● **Records provided**
□ □ □
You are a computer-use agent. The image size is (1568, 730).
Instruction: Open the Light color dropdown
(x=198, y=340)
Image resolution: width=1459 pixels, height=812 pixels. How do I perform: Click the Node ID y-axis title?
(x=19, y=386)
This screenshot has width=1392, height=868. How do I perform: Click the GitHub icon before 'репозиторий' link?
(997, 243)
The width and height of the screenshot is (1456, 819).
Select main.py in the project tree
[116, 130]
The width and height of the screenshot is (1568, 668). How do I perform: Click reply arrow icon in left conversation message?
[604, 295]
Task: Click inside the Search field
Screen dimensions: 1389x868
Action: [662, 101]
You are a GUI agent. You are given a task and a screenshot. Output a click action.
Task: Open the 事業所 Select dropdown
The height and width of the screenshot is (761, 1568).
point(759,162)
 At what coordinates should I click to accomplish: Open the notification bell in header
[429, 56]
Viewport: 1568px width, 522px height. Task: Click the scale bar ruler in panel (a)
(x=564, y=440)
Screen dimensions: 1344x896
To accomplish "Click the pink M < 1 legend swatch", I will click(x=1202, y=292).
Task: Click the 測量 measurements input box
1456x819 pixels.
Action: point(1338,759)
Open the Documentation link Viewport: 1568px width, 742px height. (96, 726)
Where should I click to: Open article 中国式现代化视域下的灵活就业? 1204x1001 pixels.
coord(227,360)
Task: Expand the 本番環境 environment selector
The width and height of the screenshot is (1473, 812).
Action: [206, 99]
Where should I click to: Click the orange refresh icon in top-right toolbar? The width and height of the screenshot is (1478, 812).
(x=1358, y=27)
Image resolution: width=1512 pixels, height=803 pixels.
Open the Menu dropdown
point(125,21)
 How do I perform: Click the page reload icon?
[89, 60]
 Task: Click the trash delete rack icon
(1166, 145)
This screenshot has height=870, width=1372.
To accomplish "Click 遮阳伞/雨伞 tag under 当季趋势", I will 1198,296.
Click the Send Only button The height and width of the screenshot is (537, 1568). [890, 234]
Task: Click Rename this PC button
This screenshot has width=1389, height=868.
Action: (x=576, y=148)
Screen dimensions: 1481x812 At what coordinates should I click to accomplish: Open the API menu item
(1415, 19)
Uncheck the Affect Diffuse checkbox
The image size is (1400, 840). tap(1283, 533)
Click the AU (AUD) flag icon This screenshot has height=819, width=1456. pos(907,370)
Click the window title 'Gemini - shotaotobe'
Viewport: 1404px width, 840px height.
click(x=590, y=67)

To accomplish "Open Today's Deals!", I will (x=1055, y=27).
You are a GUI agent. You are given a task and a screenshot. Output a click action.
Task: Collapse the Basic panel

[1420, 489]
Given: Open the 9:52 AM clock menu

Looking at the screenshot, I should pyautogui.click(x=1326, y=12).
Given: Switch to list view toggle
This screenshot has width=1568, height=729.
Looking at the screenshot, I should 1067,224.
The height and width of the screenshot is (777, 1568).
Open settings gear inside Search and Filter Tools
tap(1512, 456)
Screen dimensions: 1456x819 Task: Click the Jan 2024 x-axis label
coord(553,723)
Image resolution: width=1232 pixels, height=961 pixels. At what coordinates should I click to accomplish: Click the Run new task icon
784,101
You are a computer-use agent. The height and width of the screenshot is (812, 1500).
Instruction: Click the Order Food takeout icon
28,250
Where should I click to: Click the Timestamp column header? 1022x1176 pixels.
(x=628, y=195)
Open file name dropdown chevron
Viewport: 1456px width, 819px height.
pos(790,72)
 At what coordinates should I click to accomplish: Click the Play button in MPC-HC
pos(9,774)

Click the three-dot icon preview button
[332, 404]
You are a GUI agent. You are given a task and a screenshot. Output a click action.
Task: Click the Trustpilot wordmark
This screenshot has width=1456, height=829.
□ □ □
In the listing, find every line with the word "will" and state how many there are, nothing more.

3